Dynamically Assigning IP Addresses (DHCP)
Under the ‘Services’ menu you will find a section titled DHCP. You will probably have configured this on the installation phase of Smoothwall, but you can make changes again to it here, and you can even extend it using the DHCP Lease CGI extension, available here.
I set up a pool of 100 IP addresses. I recommend choosing a number range in the higher end of the 254 available addresses. The reason we want to leave a big gap from the beginning to here is because hardware devices like WiFi Access Points, Network printers and anything else connected to the network will have an IP address which usually belong to the low end of the IP range (I keep a record of these devices and their network addresses to help troubleshoot network problems with them or other devices).
The DHCP Lease plugin allows me to see the names of the machines connected as well as their IP addresses – this comes in useful when seeing what firewall or web proxy hits are occurring and with who. By tracking the IP address I can see who is trying to do what.
Earlier we made the firewall ‘fully closed with exceptions’. These exceptions are called ‘pinholes’ as they are essentially making small holes in the firewall so that data can pass through them. To modify what is allowed access through the firewall (i.e. from the ‘Green’ LAN side to the ‘Red’ WAN side) we need to go to the ‘Networking’ section of the Smoothwall web interface and select ‘Outgoing’. You can choose from pre-configured exceptions from the drop down list, or if you know the port type and number for a piece of software or application not in the list, you can add your own manually using the fields on this page.
Once you have finished adding pinholes for your firewall on this page, make sure you click on the ‘Save’ button at the top to have them applied. I have added exceptions for the use of Skype, some online gaming for the school’s computer club and the school’s webmail amongst other things.
Well, that’s about it for my short ‘guide’ on installing your own hardware firewall/proxy/cache using Smoothwall Express 3.0. It’s a great piece of kit, and I’ve only just scratched the surface of the benefits it can add. As you will have noticed with this website, I am very much a ‘learn by doing’ kind of person, which can land me in trouble from time to time, but by documenting my past mistakes hopefully I won’t make so many in the future, and maybe I can help someone else stop making those mistakes too.
I was drafting up a review of the previous modem/router we were using to run our network, which was a Cisco WAG320N. Although a good piece of kit, I could never get it to stay online for more than 24 hours without disconnecting, despite choosing ‘nailed up connection’ in the settings and double checking with a 3BB engineer (our ISP) that the settings I was using were correct.
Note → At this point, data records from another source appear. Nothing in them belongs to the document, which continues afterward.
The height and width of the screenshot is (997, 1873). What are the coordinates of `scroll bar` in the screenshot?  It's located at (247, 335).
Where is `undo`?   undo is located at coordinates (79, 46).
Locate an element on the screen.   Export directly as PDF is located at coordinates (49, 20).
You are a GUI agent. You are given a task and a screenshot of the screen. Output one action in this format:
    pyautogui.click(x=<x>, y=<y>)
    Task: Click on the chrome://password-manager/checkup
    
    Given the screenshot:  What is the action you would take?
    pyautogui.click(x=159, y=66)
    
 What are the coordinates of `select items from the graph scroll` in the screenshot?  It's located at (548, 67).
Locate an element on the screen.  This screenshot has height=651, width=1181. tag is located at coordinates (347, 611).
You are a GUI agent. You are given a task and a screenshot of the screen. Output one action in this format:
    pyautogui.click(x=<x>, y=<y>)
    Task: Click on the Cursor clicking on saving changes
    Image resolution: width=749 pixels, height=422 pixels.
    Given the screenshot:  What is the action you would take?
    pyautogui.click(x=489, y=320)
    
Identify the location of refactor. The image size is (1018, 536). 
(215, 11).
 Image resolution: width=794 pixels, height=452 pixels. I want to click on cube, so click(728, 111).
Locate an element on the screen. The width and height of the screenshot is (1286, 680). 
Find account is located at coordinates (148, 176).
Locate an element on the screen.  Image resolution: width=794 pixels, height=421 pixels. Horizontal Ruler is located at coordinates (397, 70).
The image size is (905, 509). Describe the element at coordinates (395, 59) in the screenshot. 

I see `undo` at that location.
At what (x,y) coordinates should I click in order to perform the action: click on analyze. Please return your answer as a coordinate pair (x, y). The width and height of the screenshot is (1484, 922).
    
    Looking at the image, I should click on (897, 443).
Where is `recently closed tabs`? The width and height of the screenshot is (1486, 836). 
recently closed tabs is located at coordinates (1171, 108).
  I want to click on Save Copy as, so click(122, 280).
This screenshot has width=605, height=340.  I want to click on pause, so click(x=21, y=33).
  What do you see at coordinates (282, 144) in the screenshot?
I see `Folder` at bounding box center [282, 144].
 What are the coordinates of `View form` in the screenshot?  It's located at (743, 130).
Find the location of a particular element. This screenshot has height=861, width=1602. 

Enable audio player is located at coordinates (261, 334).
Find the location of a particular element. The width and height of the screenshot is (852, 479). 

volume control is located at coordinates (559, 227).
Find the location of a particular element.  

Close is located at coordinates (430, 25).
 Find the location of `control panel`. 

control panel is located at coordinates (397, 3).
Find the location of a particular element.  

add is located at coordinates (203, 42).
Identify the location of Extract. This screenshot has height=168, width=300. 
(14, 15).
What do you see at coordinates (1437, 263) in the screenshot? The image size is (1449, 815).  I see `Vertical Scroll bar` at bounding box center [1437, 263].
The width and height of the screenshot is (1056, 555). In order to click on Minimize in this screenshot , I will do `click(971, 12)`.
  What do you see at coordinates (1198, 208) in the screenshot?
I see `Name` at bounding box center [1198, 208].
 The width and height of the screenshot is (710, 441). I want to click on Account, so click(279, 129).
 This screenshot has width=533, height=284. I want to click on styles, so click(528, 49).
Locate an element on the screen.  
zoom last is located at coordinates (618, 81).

In the end, he said that if I changed the router it would work better. Well, using the Smoothwall box instead, I have found that we have a steady internet connection for several days, and when it disconnects the machine automatically reconnects without being asked (you can change the setting for that on the Network -> PPP page of the web interface).
I hope this guide was useful for you, one of the things I now need to test and configure is the dynamic DNS I have set up for the school network, which allows me to access resources over the internet, great for some remote administration of things from home or when travelling.